• [Consignes]:
[1] Condensez sous forme de liste le paragraphe de l'extrait de page qui commence par « Kode9 est un des DJs producteurs », en gardant ses faits principaux.
[2] Reproduisez à l'identique les lignes des rangées, en commençant à la ligne qui contient « Click the A259 road shield label » et en vous arrêtant après celle qui contient « 440). (x=99, y=432) ».

------ Extrait de page

Interview Kode9 part 1

Kode9 est un des DJs producteurs les plus respectés de la scène dubstep. Il dirige le label Hyperdub ainsi que le magazine en ligne du même nom. Il est DJ résident en rotation de la séminale soirée Forward, au club Plastic People à Londres, et son émission hebdomadaire “Forward Show” diffusée sur la station de radio pirate Rinse FM remporte tous les suffrages. Outre ses productions sorties sur son propre label, il a signé des tracks sur Tempa et Rephlex. Il est aussi journaliste pour les magazines Deuce, XLR8R et Fact. Nous l’avons rencontré le 28 janvier 2006, à l’occasion de sa venue à Paris pour la soirée Melting Point au Point Éphémère. Il nous a fait part de ses influences, de sa vision du dubstep, de ses projets musicaux et philosophiques…

Synaptic : Pour commencer pourrais-tu nous dire d’où vient ton nom de producteur Kode9 ? À quoi cela fait-il référence ?

------------
------ Rangées de données

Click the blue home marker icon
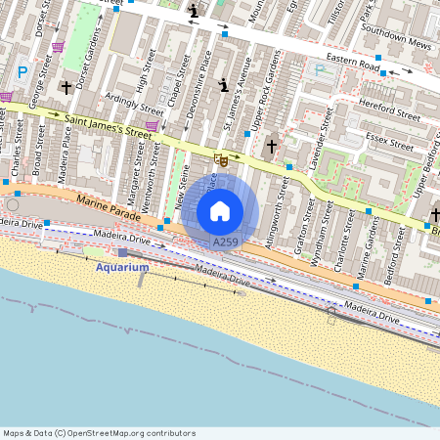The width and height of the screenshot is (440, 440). (x=220, y=210)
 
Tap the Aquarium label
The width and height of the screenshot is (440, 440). (x=122, y=267)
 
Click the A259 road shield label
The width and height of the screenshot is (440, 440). (x=225, y=241)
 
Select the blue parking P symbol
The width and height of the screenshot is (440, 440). (x=22, y=71)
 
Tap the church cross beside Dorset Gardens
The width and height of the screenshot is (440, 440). (x=66, y=87)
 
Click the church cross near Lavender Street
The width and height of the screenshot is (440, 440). (x=272, y=147)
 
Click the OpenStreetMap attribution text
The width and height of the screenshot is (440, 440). (x=99, y=432)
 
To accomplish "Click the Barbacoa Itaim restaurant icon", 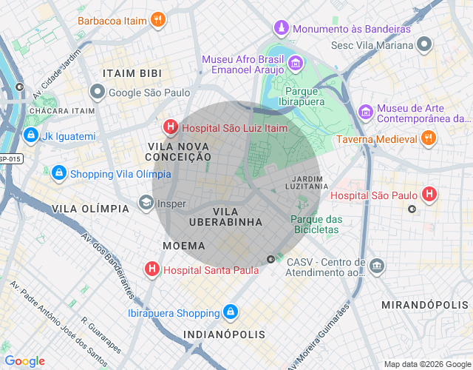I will point(157,20).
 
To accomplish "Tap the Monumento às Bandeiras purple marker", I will point(281,28).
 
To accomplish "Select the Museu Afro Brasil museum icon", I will point(295,64).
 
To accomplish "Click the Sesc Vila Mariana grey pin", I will point(423,44).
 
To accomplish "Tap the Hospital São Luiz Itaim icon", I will point(171,127).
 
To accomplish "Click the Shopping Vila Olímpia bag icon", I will point(58,173).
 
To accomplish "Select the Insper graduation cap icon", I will point(146,203).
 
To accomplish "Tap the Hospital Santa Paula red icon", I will point(152,269).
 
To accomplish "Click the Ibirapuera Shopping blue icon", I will point(231,312).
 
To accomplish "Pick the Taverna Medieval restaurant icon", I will point(427,138).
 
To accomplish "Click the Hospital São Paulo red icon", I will point(429,195).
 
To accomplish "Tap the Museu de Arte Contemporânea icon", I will point(365,112).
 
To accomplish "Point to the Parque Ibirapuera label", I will point(310,97).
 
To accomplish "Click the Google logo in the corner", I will point(24,361).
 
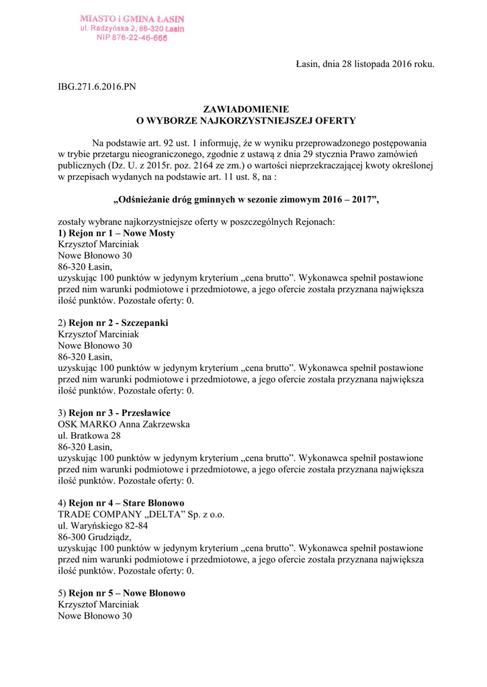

------------

• [Réponses]:
[1]
- Kode9 est l'un des DJs producteurs les plus respectés de la scène dubstep.
- Il dirige le label Hyperdub et le magazine en ligne du même nom.
- Il est DJ résident en rotation de la soirée Forward, au club Plastic People à Londres.
- Son émission hebdomadaire « Forward Show », sur la radio pirate Rinse FM, remporte tous les suffrages.
- Il a signé des tracks sur son propre label, ainsi que sur Tempa et Rephlex.
- Il est journaliste pour les magazines Deuce, XLR8R et Fact.
- Il a été rencontré le 28 janvier 2006 à Paris, lors de la soirée Melting Point au Point Éphémère. Il y a évoqué ses influences, sa vision du dubstep et ses projets musicaux et philosophiques.

[2]
Click the A259 road shield label
The width and height of the screenshot is (440, 440). (x=225, y=241)
 
Select the blue parking P symbol
The width and height of the screenshot is (440, 440). (x=22, y=71)
 
Tap the church cross beside Dorset Gardens
The width and height of the screenshot is (440, 440). (x=66, y=87)
 
Click the church cross near Lavender Street
The width and height of the screenshot is (440, 440). (x=272, y=147)
 
Click the OpenStreetMap attribution text
The width and height of the screenshot is (440, 440). (x=99, y=432)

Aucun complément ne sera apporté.